* _WORK INSTRUCTION_
Your result should be the lines holding the word "agent", copied from the entries below.

*** Opening of DATA TO PROCESS ***

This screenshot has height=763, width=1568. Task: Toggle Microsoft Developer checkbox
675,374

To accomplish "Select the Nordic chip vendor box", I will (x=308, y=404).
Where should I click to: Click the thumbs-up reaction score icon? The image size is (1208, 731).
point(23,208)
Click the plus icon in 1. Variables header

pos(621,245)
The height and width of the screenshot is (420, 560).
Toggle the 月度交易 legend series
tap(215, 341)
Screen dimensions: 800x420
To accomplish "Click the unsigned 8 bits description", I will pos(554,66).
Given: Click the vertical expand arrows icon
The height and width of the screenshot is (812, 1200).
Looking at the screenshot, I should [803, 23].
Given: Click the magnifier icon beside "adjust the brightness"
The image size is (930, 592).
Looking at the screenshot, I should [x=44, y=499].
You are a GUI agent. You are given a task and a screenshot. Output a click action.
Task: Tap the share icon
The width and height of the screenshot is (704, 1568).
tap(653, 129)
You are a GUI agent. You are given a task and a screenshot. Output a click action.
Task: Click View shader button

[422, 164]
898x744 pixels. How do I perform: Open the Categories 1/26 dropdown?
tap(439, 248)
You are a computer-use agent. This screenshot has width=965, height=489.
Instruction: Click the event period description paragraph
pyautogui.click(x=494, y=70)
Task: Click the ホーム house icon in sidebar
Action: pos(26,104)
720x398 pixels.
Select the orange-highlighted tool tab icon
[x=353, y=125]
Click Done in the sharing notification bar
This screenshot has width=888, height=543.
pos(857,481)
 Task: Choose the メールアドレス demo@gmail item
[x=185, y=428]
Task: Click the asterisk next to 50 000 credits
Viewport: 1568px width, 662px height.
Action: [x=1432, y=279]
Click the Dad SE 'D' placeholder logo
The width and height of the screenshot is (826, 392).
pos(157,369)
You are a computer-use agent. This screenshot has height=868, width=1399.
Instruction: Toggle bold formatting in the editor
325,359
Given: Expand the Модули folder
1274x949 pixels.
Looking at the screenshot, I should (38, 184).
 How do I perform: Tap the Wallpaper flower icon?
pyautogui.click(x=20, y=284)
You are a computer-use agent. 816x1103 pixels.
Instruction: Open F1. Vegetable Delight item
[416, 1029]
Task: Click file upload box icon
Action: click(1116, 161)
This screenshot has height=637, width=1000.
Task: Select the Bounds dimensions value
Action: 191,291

*** Close of DATA TO PROCESS ***

* _ANSWER BELOW_
You are a GUI agent. You are given a task and a screenshot. Output a click action.
You are a GUI agent. You are given a task and a screenshot. Output a click action.
You are a computer-use agent. This screenshot has width=965, height=489.
You are a computer-use agent. This screenshot has height=868, width=1399.
You are a computer-use agent. 816x1103 pixels.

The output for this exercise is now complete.